Search code examples

Using \P{C} in Spark SQL regexp_replace

I understand \P{C} represents "invisible control characters and unused code points"

When I do this, (in a databricks notebook) it works fine:

SELECT regexp_replace('abcd', '\\P{C}', 'x')

But the following fails (both %python and %scala):

s = "SELECT regexp_replace('abcd', '\\P{C}', 'x')"

java.util.regex.PatternSyntaxException: Illegal repetition near index 0

The SQL command also works fine in HIVE. I also tried escaping the curly braces as suggested here, but no use.

Is there anything else I am missing? Thanks.

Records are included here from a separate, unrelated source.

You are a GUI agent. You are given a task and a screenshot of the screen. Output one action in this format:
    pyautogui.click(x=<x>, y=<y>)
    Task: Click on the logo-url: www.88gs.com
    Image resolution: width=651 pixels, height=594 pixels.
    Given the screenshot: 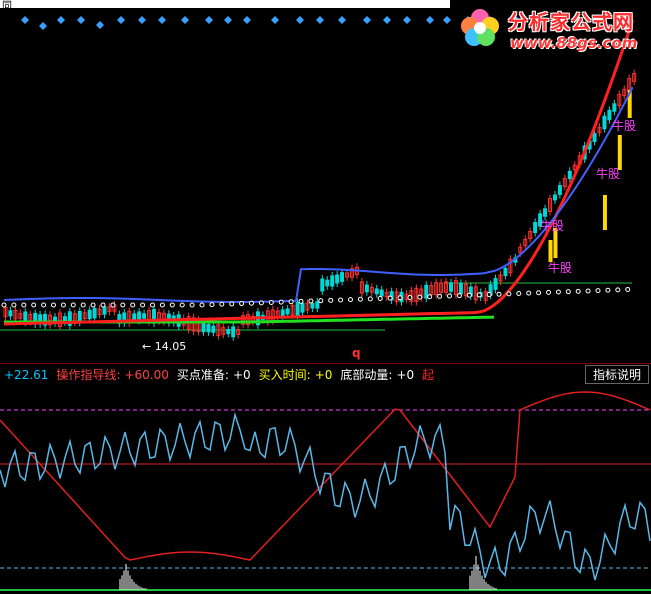 What is the action you would take?
    pyautogui.click(x=574, y=43)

  • Spark-Sql Api: Try adding 4 backslashes to escape 1 \

    spark.sql("SELECT regexp_replace('abcd', '\\\\P{C}', 'x')").show()
    //|regexp_replace(abcd, \P{C}, x)|
    //|                          xxxx|

    spark.sql("SELECT string('\\\\')").show()
    //|CAST(\ AS STRING)|
    //|                \|


    enable escapedStringLiterals property to fall back to Spark-1.6 string literal

    spark.sql("set spark.sql.parser.escapedStringLiterals=true")
    spark.sql("SELECT regexp_replace('abcd', '\\P{C}', 'x')").show()
    //|regexp_replace(abcd, \P{C}, x)|
    //|                          xxxx|

    In DataFrame-Api: add 2 backslashes \\ to escape 1 \

    df.withColumn("dd",regexp_replace(lit("abcd"), "\\P{C}", "x")).show()
    //|value|  dd|
    //|    1|xxxx|

    //|value| dd|
    //|    1|  \|